§ **WORK INSTRUCTIONS**
Copy out word for word every line from the one containing "Task: Click the minus icon for size 46" through the last line, both included, and leave the pictures out.

-- START OF DATA TO USE --

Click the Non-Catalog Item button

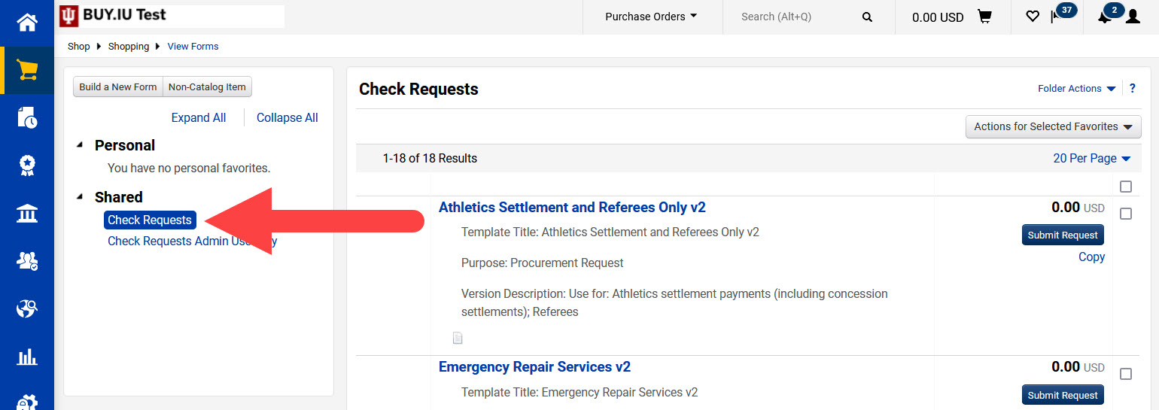[x=207, y=87]
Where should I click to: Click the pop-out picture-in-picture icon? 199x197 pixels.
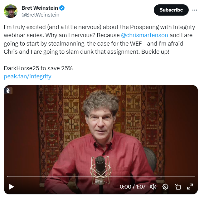click(178, 187)
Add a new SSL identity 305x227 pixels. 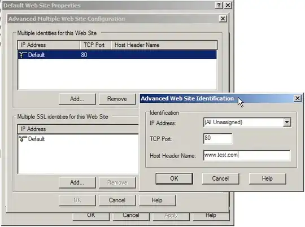point(77,182)
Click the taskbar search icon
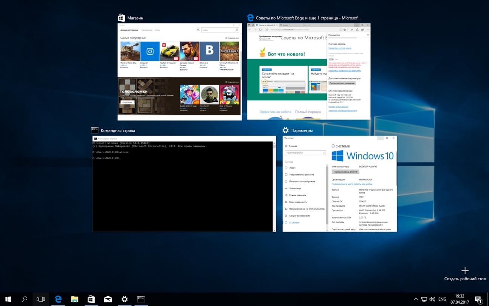489x306 pixels. [24, 299]
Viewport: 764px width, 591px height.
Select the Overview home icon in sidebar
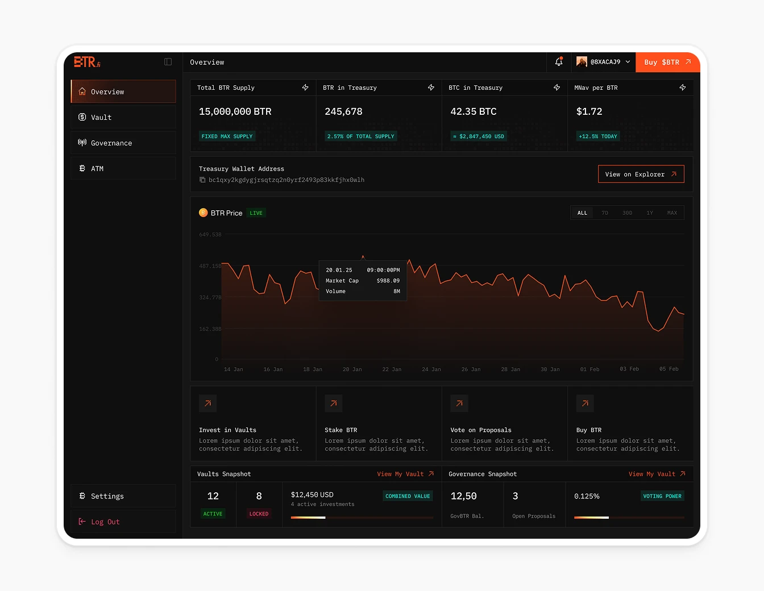click(x=82, y=91)
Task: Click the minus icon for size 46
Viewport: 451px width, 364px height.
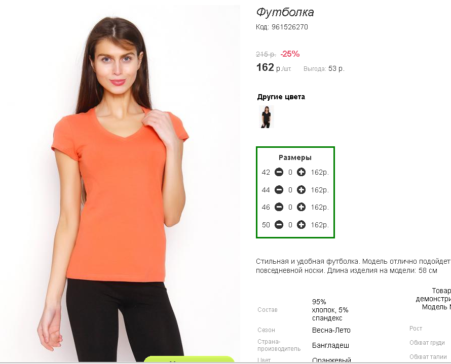Action: click(279, 207)
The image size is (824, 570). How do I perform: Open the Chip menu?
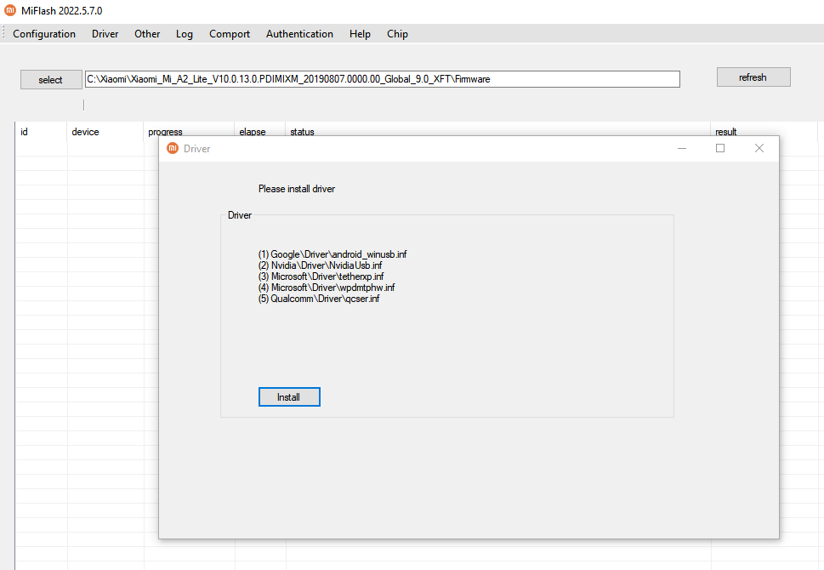[x=397, y=34]
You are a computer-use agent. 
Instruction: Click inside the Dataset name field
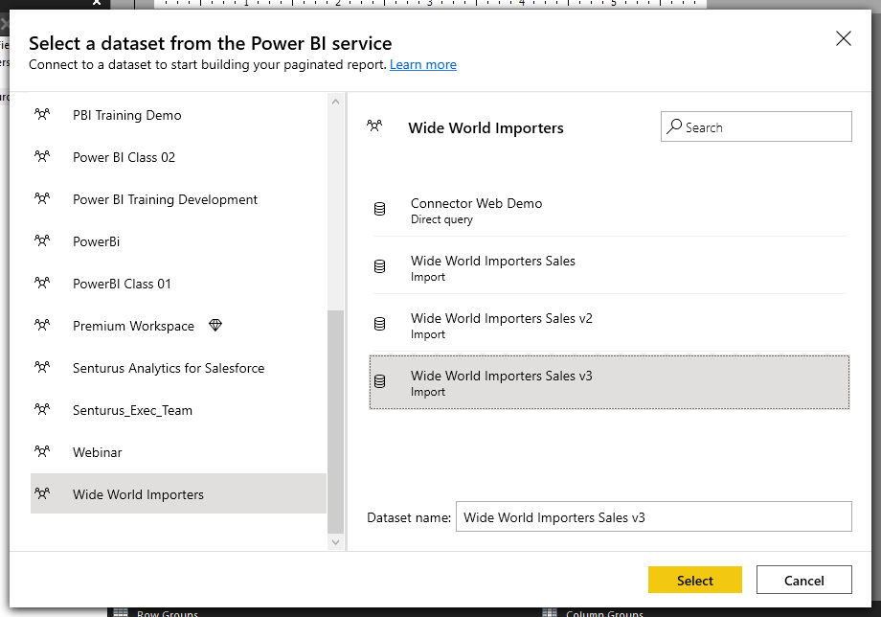653,516
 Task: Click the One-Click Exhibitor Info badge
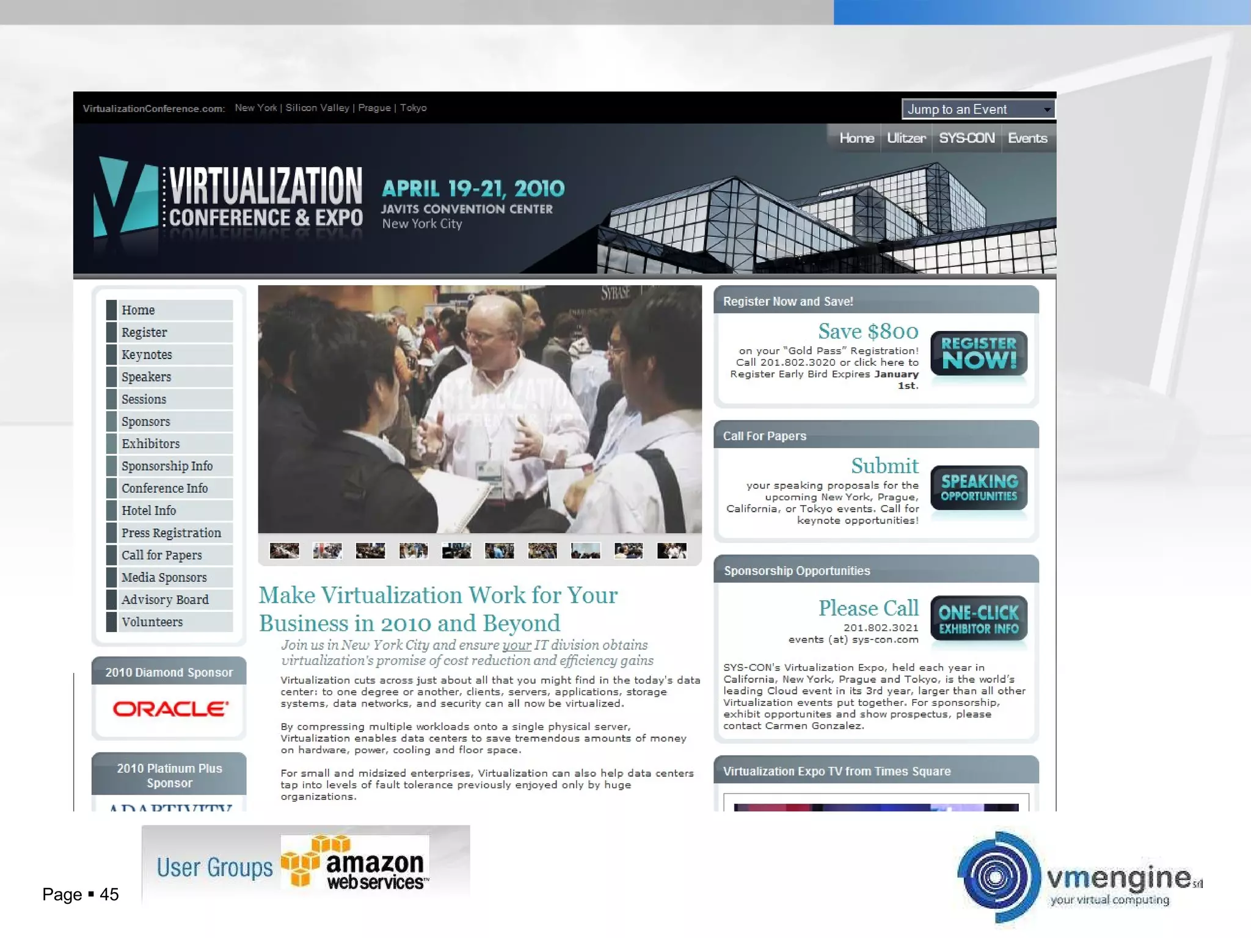click(979, 619)
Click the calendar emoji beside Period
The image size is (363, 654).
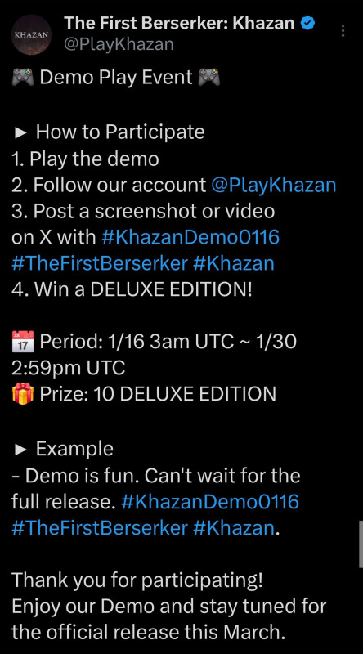(x=23, y=341)
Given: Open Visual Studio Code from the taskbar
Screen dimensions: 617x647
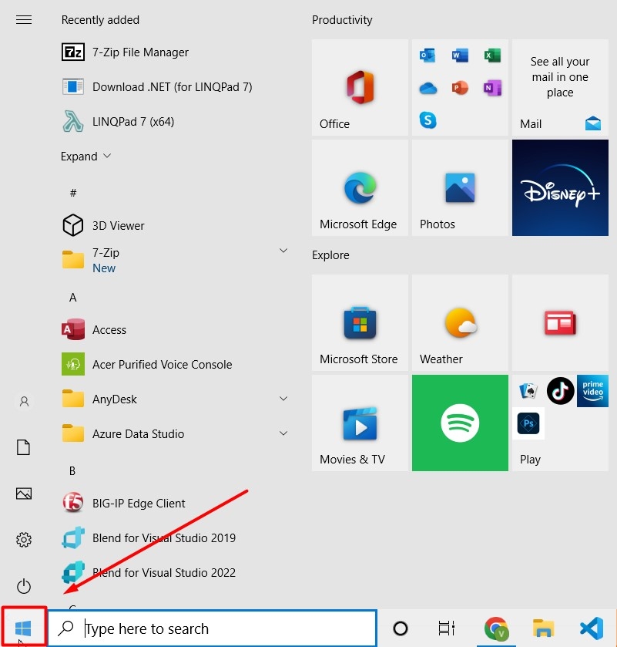Looking at the screenshot, I should 592,628.
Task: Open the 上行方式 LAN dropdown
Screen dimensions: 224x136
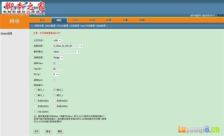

-- END OF DATA TO USE --

§ **WRITTEN REPLY**
Task: Click the minus icon for size 46
Viewport: 451px width, 364px height.
Action: click(279, 207)
The image size is (824, 570). How do I perform: Open the Chip menu?
[x=397, y=34]
You are a computer-use agent. 
Instruction: Click inside the Dataset name field
653,516
 Task: Click the One-Click Exhibitor Info badge
click(979, 619)
Click the calendar emoji beside Period
The image size is (363, 654).
(x=23, y=341)
Given: Open Visual Studio Code from the taskbar
Screen dimensions: 617x647
Looking at the screenshot, I should 592,628.
Task: Open the 上行方式 LAN dropdown
Screen dimensions: 224x136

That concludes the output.